In “Lesbian Nation,” Johnston wrote: “Many feminists are now stranded between their personal needs and their political persuasions. The lesbian is the woman who unites the personal and political in the struggle to free ourselves from the oppressive institution [of marriage] … By this definition lesbians are in the vanguard of the resistance.”
It was heady stuff in those days, when marriage to a man was the goal for all women — so much so that Johnston’s approach to lesbian feminism caused a schism within the lesbian and feminist communities. Some lesbians insisted on referring to themselves as “gay” to differentiate themselves from the women who followed Johnston.

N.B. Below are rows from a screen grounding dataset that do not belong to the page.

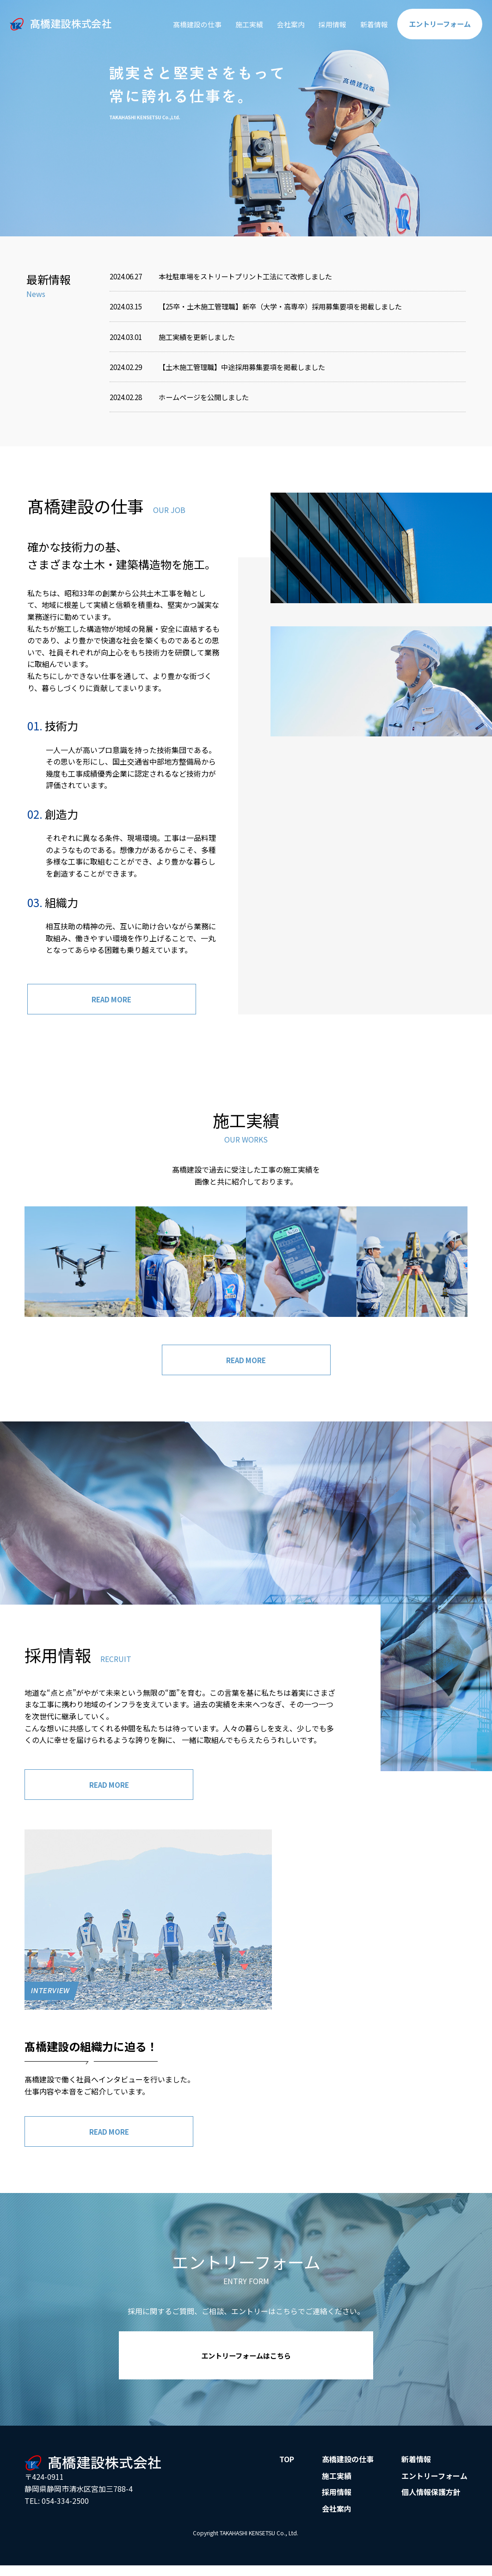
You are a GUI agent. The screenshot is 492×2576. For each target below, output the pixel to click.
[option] (246, 118)
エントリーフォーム (434, 2481)
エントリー (438, 24)
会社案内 (282, 23)
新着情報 (369, 23)
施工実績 (238, 23)
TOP (286, 2465)
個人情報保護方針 (431, 2497)
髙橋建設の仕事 (184, 23)
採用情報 (325, 23)
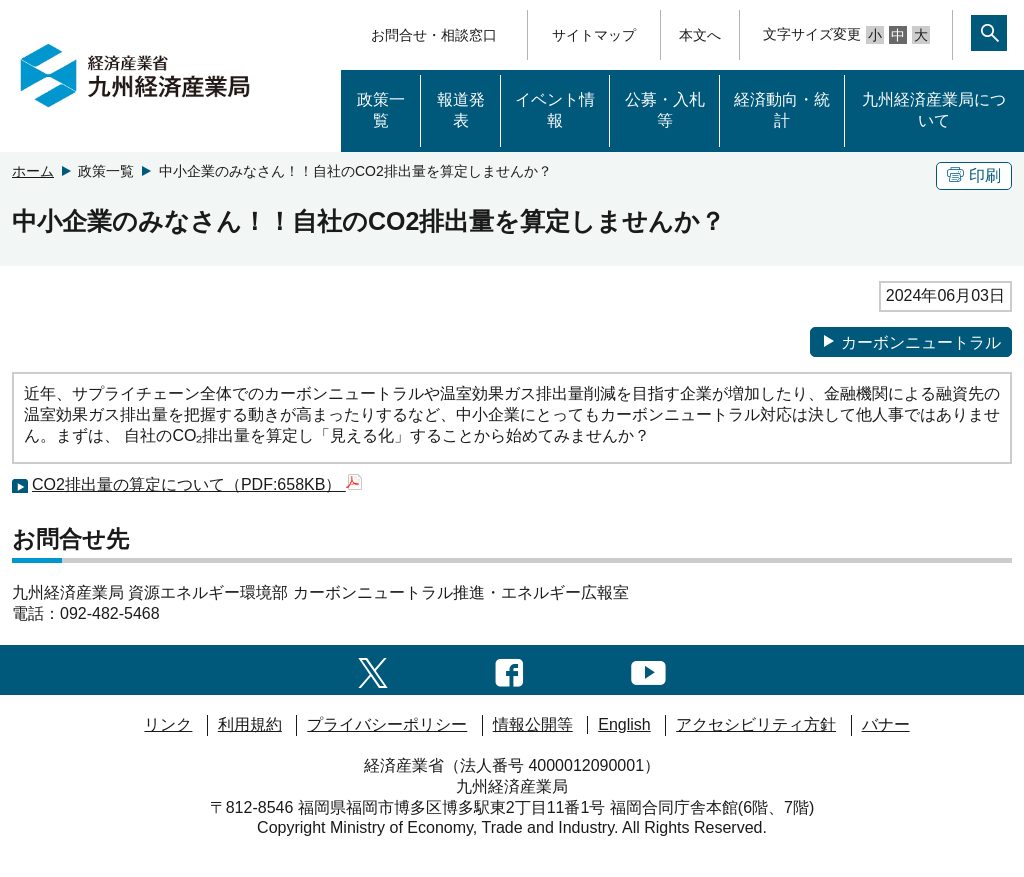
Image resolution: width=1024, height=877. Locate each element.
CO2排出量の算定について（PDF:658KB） (197, 484)
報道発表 (461, 110)
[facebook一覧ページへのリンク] (509, 669)
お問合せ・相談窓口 (434, 35)
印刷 (974, 175)
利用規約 (250, 724)
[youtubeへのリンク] (648, 669)
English (624, 724)
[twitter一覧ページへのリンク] (373, 669)
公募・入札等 (665, 110)
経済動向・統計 (782, 110)
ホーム (33, 171)
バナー (886, 724)
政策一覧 (381, 110)
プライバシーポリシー (387, 724)
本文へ (700, 35)
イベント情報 (555, 110)
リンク (168, 724)
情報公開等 (533, 724)
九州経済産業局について (934, 110)
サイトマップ (594, 35)
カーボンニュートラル (911, 342)
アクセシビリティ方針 (756, 724)
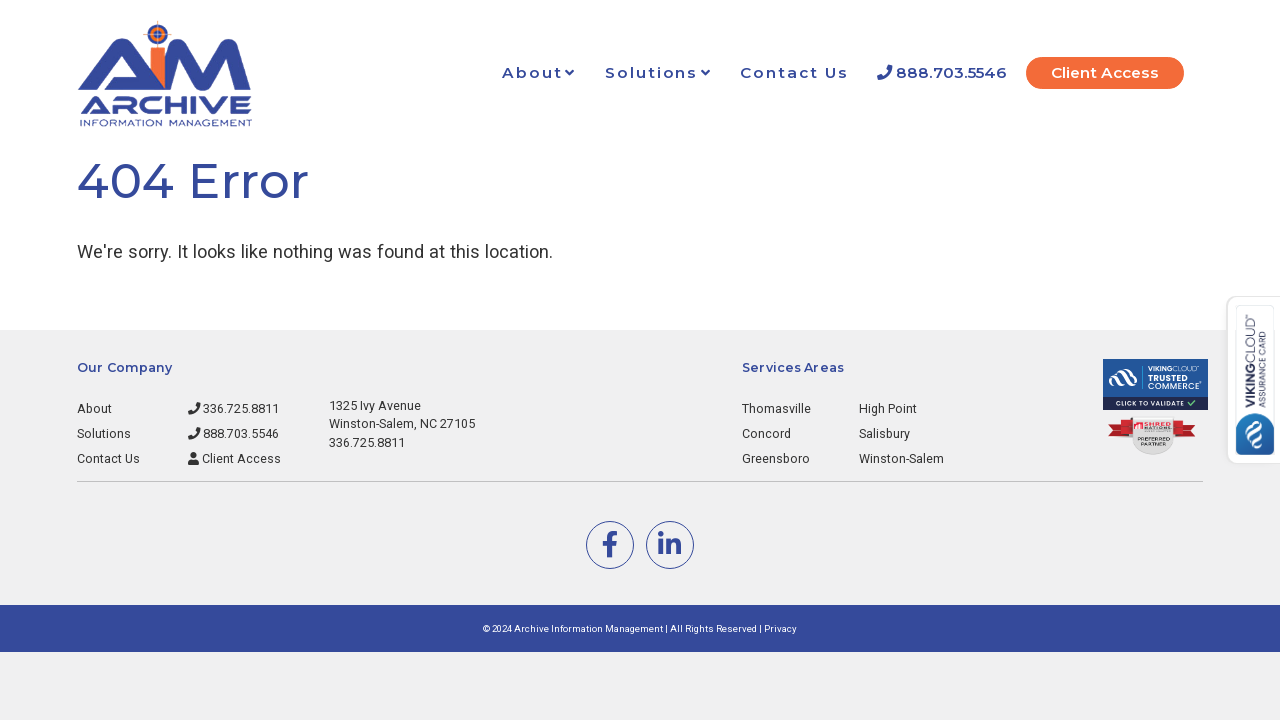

Johnston spent her later years writing about art, dance and literature. And while her wife asserts that this was the writing of which she was most proud, for many lesbian feminists of the 1960s, ’70s and ’80s, Johnston’s manifesto on lesbian separatism was the foundation for all subsequent feminist theory. Johnston redefined how lesbians looked at their lives — not in relationship to men, but in relationship to each other. She was a pivotal, provocative figure in queer liberation — and as such, an historic icon of the movement for queer civil rights as well as the rights of women.
She is survived by Nyeboe; her children from her marriage to Richard Lanham: Richard and Winifred; four grandchildren and two great-grandchildren. Johnston married Nyeboe in 1993 in Denmark after having lived with her since 1980; the couple, who lived in Hartford, Conn., married there in 2009.